The top seven from the Qualifying tournament were joined by Nigel Short, the loser of the 1993 PCA championship match against Kasparov.

The first round of Candidates matches were best of eight games, the semifinals were best of 10, and the final was best of 12. If the scores were tied, sets of two rapid chess games were played as tie breakers, until one player had a lead.

The quarterfinal matches were held at the Trump Tower in New York City in June 1994 and opened by Donald Trump.

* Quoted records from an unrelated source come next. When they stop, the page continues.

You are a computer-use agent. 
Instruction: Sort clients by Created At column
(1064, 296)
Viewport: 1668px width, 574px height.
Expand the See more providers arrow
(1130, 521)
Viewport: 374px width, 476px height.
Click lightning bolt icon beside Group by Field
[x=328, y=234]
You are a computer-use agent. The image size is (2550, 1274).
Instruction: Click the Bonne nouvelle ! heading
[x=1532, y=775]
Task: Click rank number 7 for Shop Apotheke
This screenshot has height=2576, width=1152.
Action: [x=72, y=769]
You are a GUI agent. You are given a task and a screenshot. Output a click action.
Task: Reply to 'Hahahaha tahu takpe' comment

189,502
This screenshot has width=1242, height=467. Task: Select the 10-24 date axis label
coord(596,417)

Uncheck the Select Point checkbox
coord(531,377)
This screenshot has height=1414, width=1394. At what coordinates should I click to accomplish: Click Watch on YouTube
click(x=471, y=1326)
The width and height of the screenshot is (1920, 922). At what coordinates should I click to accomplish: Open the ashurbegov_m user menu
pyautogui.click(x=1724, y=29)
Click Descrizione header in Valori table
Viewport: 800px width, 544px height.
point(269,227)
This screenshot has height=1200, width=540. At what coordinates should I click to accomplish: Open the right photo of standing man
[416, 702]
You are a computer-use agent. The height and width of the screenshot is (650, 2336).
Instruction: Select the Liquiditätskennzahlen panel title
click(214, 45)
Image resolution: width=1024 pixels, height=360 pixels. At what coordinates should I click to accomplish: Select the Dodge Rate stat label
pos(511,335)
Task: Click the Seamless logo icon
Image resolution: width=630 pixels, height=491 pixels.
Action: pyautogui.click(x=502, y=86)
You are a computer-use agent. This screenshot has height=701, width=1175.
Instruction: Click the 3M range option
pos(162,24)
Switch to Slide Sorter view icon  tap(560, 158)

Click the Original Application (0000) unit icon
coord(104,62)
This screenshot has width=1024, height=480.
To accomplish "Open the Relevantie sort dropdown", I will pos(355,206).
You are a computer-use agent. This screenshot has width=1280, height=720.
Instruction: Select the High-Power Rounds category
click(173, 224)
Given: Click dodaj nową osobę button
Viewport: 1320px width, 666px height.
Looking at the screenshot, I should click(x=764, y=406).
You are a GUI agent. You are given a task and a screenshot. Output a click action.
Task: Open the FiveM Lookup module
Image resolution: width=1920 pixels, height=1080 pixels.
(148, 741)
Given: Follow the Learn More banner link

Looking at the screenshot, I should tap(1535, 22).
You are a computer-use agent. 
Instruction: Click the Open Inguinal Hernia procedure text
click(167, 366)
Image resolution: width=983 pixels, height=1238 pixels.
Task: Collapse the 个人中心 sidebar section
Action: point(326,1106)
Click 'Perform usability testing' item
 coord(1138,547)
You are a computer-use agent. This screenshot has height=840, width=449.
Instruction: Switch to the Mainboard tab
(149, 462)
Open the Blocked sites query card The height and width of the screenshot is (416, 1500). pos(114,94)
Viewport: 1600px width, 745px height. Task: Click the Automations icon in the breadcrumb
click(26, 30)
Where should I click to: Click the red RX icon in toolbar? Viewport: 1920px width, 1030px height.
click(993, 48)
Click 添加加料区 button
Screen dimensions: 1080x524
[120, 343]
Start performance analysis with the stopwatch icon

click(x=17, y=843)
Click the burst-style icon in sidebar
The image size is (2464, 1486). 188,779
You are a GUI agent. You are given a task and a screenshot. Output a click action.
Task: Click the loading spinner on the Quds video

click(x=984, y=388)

The semifinals were played in Linares in September 1994, and the final in Las Palmas in March 1995.

==1995 Championship match==

The final was played at the World Trade Center, on the 107th floor of the South Tower.

The first player to reach 10½ points would be the winner.

PCA World Chess Championship Match 1995
Rating (change); 1; 2; 3; 4; 5; 6; 7; 8; 9; 10; 11; 12; 13; 14; 15; 16; 17; 18; Total
Viswanathan Anand (India): 2725 (+13); ½; ½; ½; ½; ½; ½; ½; ½; 1; 0; 0; ½; 0; 0; ½; ½; ½; ½; 7½
Garry Kasparov (Russia): 2795 (-13); ½; ½; ½; ½; ½; ½; ½; ½; 0; 1; 1; ½; 1; 1; ½; ½; ½; ½; 10½

The match began with eight consecutive draws, a record for the World Chess Championship until the 2018 Carlsen–Caruana match. In game 9 Anand, with white, broke through Kasparov's Sicilian Scheveningen defence to win. Kasparov hit back immediately in game 10, with a novelty in the Ruy Lopez Open Defence.

Game 11 was arguably the turning point in the match. Kasparov sprung a major surprise by playing the Sicilian Dragon with black – a once-popular defence which at the time was only played at the top level by a few specialists. Anand missed a comparatively simple combination and lost. After a draw in game 12, Anand again played weakly against the Dragon in game 13, losing again with white to go two points down.

When Anand lost game 14, Kasparov had a commanding 8½-5½ lead and the match was effectively over. The players drew their remaining games.